Mas há uma outra ponte a unir umbilicalmente essas duas instituições republicanas: a figura de Rui Barbosa, que pode ser considerado o patrono-mor de ambos os órgãos. O STF e os Tribunais de Contas são verdadeiros filhos de Rui Barbosa. A incansável defesa de Rui Barbosa do papel do STF e dos Tribunais de Contas estão registrados em muitos escritos e discursos. Abaixo, duas passagens históricas em que o ilustre jurista justifica a criação dessas instituições: S T F - “ O Supremo Tribunal Federal é essa força que diz: ‘Até aqui permite a Constituição que vás; daqui não permite a Constituição que passes’. Eis para que se criou o Supremo Tribunal Federal, que não tem empregos para dar, não tem tesouros para comprar dedicações, não tem soldados para invadir estados, não têm meios de firmar a sua autoridade senão no acerto das suas sentenças”;
TCU - “A medida que vem propor-vos é a criação de um Tribunal de Contas, corpo de magistratura intermediária à administração e à legislatura, que, colocado em posição autônoma, com atribuições de revisão e julgamento, cercado de garantias contra quaisquer ameaças, possa exercer as suas funções vitais no organismo constitucional. (…) Convém levantar, entre o poder que autoriza periodicamente a despesa e o poder que quotidianamente a executa, um mediador independente, auxiliar de um e de outro, que, comunicando com a legislatura, e intervindo na administração, seja, não só o vigia, como a mão forte da primeira sobre a segunda, obstando a perpetração das infrações orçamentárias por um veto oportuno aos atos do executivo, que direta ou indireta, próxima ou remotamente discrepem da linha rigorosa das leis de finanças”.
Passados 133 anos da República, em que se intercalaram governos democráticos e autoritários, constituições outorgadas e promulgadas, é dever reconhecer a importância de ambas as instituições – STF e Tribunais de Contas – para a consolidação dos princípios republicano e democrático e do Estado de Direito em nosso país. No próximo Capítulo: “O STF e a autonomia dos Tribunais de Contas”.
Hoje, o segundo capítulo do ensaio “Supremo Acerto de Contas: a hermenêutica constitucional que consolida os Tribunais de Contas como guardiões da República”.
AUTONOMIA DOS TRIBUNAIS DE CONTAS
Algumas indagações antecedentes. Os Tribunais de Contas constituem um Poder autônomo? Integram o Poder Judiciário? Fazem parte do Poder Legislativo?

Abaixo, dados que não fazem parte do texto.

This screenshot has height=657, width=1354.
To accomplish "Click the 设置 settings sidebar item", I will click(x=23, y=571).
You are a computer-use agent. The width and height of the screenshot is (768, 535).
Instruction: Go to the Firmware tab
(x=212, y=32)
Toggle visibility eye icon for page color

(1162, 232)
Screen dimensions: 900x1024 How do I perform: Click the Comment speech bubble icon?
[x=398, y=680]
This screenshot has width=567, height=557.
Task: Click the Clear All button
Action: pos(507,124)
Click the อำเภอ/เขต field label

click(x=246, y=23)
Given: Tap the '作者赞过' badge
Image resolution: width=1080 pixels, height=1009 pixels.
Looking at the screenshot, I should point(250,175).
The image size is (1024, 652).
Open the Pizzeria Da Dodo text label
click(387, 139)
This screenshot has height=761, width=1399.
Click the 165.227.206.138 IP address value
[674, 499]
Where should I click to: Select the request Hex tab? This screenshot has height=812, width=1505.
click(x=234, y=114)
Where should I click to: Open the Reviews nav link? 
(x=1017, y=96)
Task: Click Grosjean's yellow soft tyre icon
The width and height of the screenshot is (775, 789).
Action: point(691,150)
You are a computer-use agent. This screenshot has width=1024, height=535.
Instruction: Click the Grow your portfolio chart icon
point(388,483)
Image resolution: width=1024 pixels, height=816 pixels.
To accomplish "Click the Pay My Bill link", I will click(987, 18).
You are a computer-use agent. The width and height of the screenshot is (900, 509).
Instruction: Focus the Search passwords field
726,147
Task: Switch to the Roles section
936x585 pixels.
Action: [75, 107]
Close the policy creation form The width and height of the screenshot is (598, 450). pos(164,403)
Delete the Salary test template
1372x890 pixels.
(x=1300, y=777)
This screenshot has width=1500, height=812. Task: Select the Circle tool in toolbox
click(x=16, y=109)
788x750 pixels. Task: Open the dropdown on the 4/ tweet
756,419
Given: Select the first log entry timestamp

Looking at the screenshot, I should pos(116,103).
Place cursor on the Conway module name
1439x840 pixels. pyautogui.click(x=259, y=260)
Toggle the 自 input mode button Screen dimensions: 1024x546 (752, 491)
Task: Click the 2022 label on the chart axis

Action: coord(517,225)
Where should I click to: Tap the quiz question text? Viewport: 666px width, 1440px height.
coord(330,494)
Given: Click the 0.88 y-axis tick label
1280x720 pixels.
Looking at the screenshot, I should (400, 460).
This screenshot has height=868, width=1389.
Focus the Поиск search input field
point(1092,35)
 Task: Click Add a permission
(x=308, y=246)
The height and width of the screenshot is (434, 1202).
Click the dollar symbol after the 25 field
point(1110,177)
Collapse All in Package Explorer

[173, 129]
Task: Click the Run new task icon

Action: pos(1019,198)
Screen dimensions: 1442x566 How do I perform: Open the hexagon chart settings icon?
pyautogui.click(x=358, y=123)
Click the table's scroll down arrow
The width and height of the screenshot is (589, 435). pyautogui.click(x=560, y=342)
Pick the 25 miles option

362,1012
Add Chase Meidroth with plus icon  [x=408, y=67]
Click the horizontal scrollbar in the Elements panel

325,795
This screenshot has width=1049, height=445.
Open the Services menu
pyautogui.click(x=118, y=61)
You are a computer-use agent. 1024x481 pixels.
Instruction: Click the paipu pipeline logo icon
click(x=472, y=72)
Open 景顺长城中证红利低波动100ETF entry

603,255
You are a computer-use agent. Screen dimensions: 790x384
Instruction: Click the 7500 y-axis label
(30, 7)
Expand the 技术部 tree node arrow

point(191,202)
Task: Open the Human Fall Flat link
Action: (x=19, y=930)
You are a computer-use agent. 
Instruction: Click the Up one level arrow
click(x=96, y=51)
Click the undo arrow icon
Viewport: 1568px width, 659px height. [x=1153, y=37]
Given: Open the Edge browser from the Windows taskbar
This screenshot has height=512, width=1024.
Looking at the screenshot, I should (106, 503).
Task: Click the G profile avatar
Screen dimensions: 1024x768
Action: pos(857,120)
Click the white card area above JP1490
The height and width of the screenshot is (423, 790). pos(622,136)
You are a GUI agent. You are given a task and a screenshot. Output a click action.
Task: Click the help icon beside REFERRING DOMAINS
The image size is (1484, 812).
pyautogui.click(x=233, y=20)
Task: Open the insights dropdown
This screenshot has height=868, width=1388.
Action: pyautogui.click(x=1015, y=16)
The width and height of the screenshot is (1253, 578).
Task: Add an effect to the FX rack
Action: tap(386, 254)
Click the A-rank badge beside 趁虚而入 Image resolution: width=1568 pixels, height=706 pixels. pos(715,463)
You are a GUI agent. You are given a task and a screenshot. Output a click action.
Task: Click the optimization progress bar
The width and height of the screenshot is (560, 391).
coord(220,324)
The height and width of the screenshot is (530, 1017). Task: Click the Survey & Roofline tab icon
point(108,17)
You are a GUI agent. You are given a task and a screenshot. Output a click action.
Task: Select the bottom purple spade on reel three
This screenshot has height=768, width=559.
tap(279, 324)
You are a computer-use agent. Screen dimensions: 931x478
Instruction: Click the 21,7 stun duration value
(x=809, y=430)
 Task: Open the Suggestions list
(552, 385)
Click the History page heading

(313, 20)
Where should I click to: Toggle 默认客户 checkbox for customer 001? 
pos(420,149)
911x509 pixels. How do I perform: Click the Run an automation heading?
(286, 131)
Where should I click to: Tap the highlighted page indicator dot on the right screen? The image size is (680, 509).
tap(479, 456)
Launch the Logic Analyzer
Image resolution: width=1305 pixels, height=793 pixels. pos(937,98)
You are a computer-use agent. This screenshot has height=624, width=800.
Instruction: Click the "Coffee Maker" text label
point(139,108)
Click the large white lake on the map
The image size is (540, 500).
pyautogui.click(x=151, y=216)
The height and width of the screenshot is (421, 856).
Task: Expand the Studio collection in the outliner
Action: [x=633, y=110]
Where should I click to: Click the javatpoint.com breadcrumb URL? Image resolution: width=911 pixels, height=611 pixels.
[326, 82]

Ou são instituições autônomas sem vinculação com quaisquer dos Poderes?
A arquitetura institucional dos Tribunais de Contas é tema afeito à sua própria natureza jurídica. Não é raro deparar-se com posicionamentos imprecisos sobre a real topografia constitucional dos Tribunais de Contas em relação aos Poderes da República.
O nome “tribunal”, a competência para “julgar contas” e a equiparação de seus membros (Ministros, Conselheiros e Substitutos) ao regime jurídico dos membros do Judiciário são elementos que podem induzir os mais apressados à conclusão equivocada de que os Tribunais de Contas seriam órgãos do Poder Judiciário.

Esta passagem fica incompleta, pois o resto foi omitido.